Spring Colloquium: "Imaging Cosmopolitanism: Immaterial Labor and Delhi, India’s Emerging Youth Culture Industry"

Tuesday, March 10, 2015 - 9:30am
130 McNeil Building

Please join us for the 2015 Urban Studies Graduate Student-Faculty Colloquium Series, in the Urban Studies Office: 130 McNeil Building, 3718 Locust Walk. The series provides an opportunity for graduate students who are affiliated with the Urban Studies Certificate program to come together and share their work, and get feedback from a discussant who represents a different discipline from their own. Breakfast included!

Author: Gabriel Dattatreyan, Penn's Graduate School of Education and Department of Anthropology

Discussant: Brent Luvaas, PhD, Assistant Professor of Anthropology, Drexel University.

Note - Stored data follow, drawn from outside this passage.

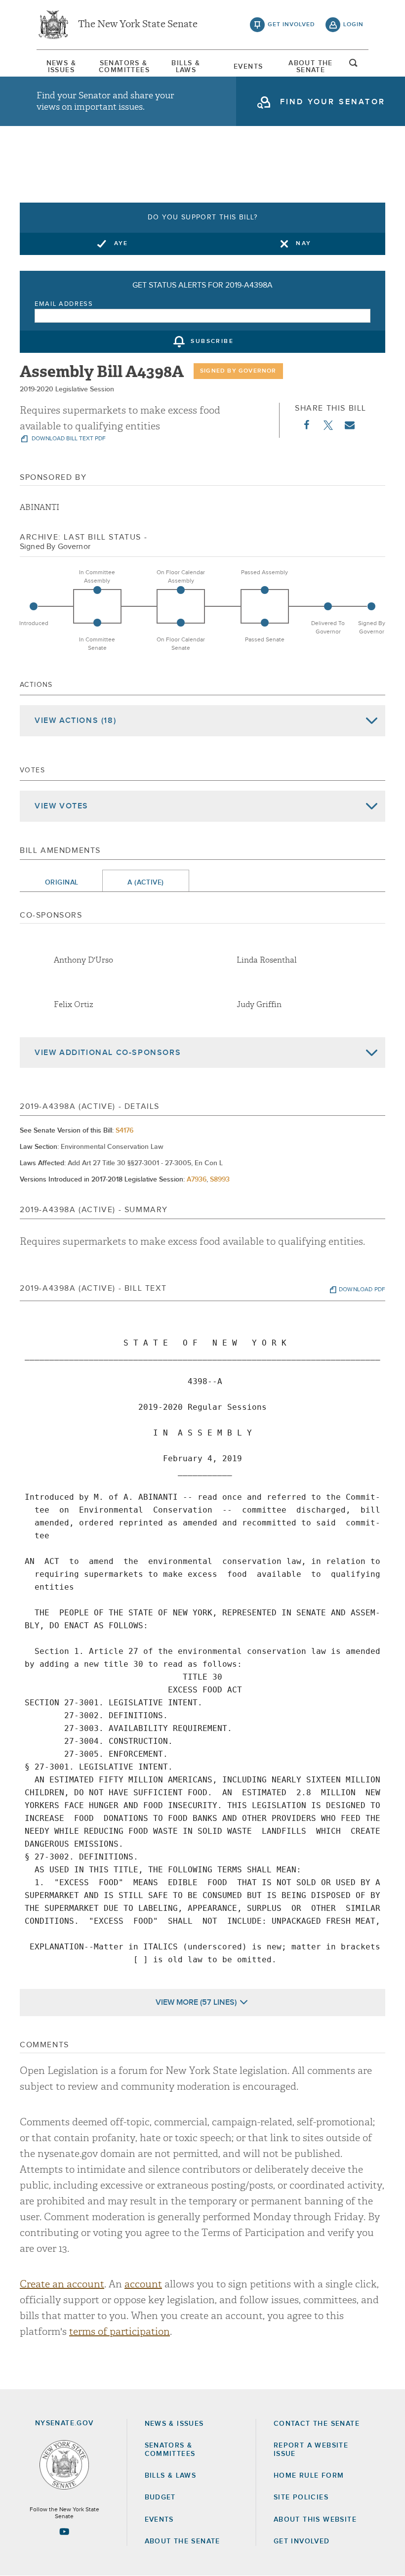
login (353, 25)
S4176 (124, 1130)
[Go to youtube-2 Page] (64, 2531)
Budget (160, 2497)
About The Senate (310, 67)
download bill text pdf (68, 439)
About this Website (315, 2519)
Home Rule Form (309, 2475)
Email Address (64, 304)
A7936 (196, 1179)
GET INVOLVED (302, 2541)
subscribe (212, 342)
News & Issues (61, 67)
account (143, 2284)
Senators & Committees (123, 67)
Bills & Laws (185, 67)
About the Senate (182, 2541)
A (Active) (145, 882)
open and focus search (353, 65)
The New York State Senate (138, 25)
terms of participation (119, 2331)
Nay (303, 244)
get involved (291, 25)
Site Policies (301, 2497)
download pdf (362, 1290)
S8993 (220, 1179)
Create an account (62, 2284)
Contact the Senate (317, 2423)
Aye (121, 244)
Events (248, 66)
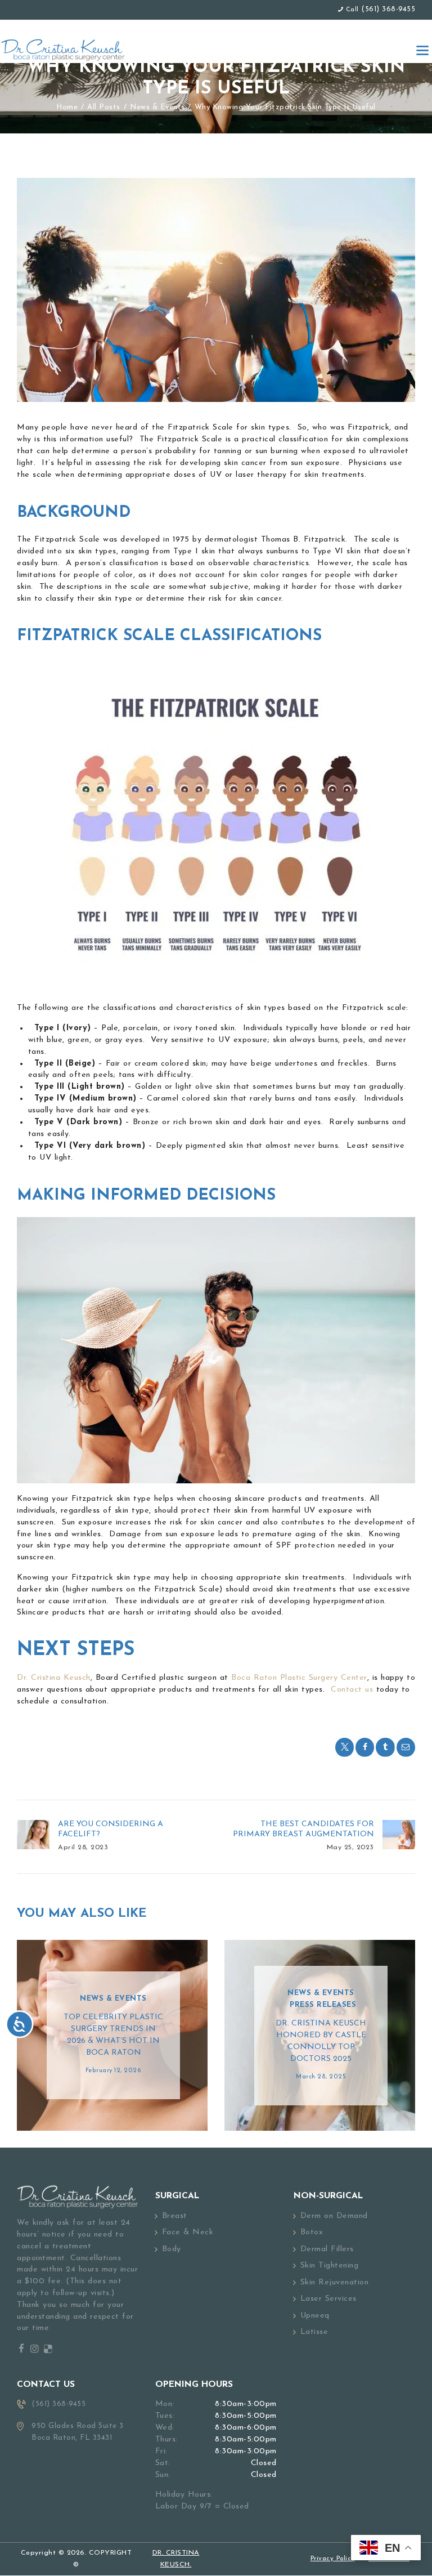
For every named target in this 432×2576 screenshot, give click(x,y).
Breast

Abstract: This paper explores how the youth culture industry is harnessing the performances of young migrants who participate Delhi’s burgeoning youth subcultural worlds of hip hop dance, skateboarding, and street art.  Specifically, I trace the ways in which young men and women originally from Nepal, the Northeastern states of India, and Bihar, as they participate in culture industry sponsored events, become the subject of image-making projects that connect their very bodies to a futuristic vision of a youthful urban India that celebrates cosmopolitanism even as the city they live in grows increasingly segregated by class (Fernandes, 2004; Waldrop, 2004) and divided by perceptions of racialized difference (McDuie, 2012).  I suggest that their participation in these corporate sponsored events mark one kind of immaterial laboring opportunity that is becoming available to young people who live in the margins of the city as branding agents look to create an affective image of the city that promotes what Michael Hardt (1999) argues is at the heart of immaterial laboring practices in contemporary late capitalism -- “a feeling of ease, well-being, satisfaction, excitement, passion – even a sense of connectedness or community” (95-96).  By focusing on the images and their contexts of their production, I argue for an attention to the ways in which “the conditions for the appropriation of local cultural difference as content” (Mazzarella, 2003:4) reveals how capitalism continues to unfold in India’s capital in the third decade since economic liberalization in ways that create novel arrangements of labor, difference, and aspiration.